"The first Earth colonies were being started on Mercury about then, in two or three of the bigger valleys. Mining colonies. Was this one of them?"
Hugh shook his head. "No. The story is that there was a big ship loaded with people from Earth. That's true, of course, because the ship is still here, what's left of it. And so are we. Some of the people on the ship were settlers and some were convicts."
He pronounced the word with the same hatred and scorn that always accompanied the name "Korin." Trevor said eagerly,
"They used to do that in the early days. Use convict labor in the mines. It made so much trouble they had to stop it. Were the Korins...?"
"They were the convicts. The big ship crashed in the valley but most of the people weren't killed. After the crash the convicts killed the men who were in charge of the ship, and made the settlers obey them. That's how it all started. And that's why we're proud we're slaves—because we're descended from the settlers."

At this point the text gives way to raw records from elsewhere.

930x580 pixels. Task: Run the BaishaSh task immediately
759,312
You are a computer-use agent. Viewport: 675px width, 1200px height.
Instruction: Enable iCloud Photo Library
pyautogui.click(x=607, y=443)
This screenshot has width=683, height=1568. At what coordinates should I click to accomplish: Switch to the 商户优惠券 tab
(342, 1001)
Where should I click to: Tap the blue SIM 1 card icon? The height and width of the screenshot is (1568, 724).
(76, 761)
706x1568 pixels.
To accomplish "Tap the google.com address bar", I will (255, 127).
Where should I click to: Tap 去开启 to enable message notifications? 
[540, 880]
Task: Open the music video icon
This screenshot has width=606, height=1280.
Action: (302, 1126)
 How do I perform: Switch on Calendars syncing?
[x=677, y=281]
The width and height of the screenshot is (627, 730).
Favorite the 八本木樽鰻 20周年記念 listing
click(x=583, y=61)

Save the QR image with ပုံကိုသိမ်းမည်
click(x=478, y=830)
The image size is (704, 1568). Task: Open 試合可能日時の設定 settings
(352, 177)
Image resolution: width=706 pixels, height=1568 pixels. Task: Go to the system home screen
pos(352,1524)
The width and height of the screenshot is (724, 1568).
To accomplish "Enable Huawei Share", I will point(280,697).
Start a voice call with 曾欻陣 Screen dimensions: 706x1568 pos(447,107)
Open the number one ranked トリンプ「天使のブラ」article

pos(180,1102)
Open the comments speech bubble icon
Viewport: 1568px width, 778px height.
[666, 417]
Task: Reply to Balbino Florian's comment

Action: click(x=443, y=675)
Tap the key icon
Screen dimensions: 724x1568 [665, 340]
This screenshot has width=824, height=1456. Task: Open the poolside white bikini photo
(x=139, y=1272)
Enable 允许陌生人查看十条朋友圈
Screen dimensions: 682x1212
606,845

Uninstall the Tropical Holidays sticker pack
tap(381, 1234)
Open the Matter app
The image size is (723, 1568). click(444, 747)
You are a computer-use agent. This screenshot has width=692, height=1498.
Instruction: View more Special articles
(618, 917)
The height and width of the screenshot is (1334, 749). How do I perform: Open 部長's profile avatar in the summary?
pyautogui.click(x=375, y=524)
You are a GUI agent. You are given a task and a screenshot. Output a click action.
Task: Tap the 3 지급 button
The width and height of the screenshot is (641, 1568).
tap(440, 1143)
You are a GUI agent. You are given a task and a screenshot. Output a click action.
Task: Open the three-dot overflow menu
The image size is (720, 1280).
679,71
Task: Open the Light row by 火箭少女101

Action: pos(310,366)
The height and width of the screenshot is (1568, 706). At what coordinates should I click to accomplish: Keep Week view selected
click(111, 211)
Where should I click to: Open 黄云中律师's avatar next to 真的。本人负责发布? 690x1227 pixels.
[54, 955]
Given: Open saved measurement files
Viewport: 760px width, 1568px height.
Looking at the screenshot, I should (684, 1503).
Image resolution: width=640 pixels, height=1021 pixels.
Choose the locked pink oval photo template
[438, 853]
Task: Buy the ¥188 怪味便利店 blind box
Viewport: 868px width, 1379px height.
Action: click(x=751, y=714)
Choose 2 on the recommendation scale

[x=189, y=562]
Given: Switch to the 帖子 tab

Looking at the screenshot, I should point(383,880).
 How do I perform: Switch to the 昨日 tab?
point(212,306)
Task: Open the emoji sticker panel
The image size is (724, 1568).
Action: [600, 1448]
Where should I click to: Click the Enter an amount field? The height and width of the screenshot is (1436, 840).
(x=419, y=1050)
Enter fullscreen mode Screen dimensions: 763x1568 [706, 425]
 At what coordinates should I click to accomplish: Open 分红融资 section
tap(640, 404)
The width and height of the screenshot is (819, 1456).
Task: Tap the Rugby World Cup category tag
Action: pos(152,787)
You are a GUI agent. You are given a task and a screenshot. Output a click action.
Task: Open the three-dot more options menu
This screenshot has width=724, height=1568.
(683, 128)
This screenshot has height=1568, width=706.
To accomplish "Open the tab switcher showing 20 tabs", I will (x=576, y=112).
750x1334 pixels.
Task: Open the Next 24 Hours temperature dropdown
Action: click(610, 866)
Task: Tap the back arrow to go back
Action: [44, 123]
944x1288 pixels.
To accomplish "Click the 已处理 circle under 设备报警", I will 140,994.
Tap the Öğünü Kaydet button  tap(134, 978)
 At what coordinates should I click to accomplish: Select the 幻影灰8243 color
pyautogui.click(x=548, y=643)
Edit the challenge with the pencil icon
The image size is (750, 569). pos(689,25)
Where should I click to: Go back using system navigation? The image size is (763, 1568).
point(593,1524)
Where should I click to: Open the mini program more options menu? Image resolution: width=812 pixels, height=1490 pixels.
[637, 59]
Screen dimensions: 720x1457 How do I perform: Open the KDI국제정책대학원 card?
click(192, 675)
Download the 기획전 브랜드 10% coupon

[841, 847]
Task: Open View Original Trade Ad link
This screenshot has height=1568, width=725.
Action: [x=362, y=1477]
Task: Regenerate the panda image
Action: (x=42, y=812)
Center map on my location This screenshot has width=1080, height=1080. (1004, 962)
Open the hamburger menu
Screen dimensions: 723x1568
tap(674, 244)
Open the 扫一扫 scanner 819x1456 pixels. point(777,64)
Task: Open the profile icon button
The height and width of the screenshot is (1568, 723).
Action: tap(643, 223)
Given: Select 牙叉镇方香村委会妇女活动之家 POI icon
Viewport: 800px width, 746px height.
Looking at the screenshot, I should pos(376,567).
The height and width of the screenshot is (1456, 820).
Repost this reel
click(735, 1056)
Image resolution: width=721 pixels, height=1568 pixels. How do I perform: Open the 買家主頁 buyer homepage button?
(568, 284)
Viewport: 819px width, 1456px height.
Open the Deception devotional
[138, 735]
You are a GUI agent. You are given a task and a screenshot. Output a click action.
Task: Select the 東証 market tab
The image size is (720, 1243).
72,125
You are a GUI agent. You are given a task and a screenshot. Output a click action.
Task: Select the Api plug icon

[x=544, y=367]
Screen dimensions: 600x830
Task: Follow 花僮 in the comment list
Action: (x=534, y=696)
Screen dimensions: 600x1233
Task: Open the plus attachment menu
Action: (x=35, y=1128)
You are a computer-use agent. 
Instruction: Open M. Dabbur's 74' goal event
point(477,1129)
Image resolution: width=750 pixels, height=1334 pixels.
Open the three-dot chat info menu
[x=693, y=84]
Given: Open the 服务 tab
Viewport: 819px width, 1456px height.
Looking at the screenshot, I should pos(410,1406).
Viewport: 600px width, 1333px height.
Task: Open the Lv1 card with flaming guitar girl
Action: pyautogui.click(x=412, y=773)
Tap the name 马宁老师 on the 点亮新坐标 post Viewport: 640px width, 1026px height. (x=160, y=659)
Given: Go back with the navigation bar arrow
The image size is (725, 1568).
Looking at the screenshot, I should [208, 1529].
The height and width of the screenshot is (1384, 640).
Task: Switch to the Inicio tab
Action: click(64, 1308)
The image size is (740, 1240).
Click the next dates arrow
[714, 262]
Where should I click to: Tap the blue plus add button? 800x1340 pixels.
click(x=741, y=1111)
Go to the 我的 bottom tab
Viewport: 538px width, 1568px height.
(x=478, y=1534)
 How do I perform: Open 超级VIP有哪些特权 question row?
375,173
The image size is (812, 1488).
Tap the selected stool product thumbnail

Trevor could see the picture quite clearly now, the more so because it had happened before in one way or another. The emigrant ship bound for one of the colonies, driven off its course by the tremendous magnetic disturbances that still made Mercury a spaceman's nightmare.
They couldn't even have called for help or given their position. The terrible nearness of the Sun made any form of radio communication impossible. And then the convicts had broken free and killed the officers, finding themselves unexpectedly in command of a sort of paradise, with the settlers to serve them.
A fairly safe paradise, too. Mercury has an infinite number of these Twilight valleys, all looking more or less alike from space, half hidden under their shallow blankets of air, and only the few that are both accessible and unmistakable because of their size have permanent colonies. Straight up and down, by spaceship, is the only way in or out of most of them, and unless a ship should land directly on them by sheer chance, the erstwhile prisoners would be safe from discovery.
"But the sun-stones?" asked Trevor, touching his forehead. "What about the sun-stones and the hawks? They didn't have the use of them when they landed."
"No, they came later." Hugh looked around uneasily. "Look, Trevor, it's a thing we don't talk about much. You can see why, when you think what it's done to us. And it's a thing you shouldn't talk about at all."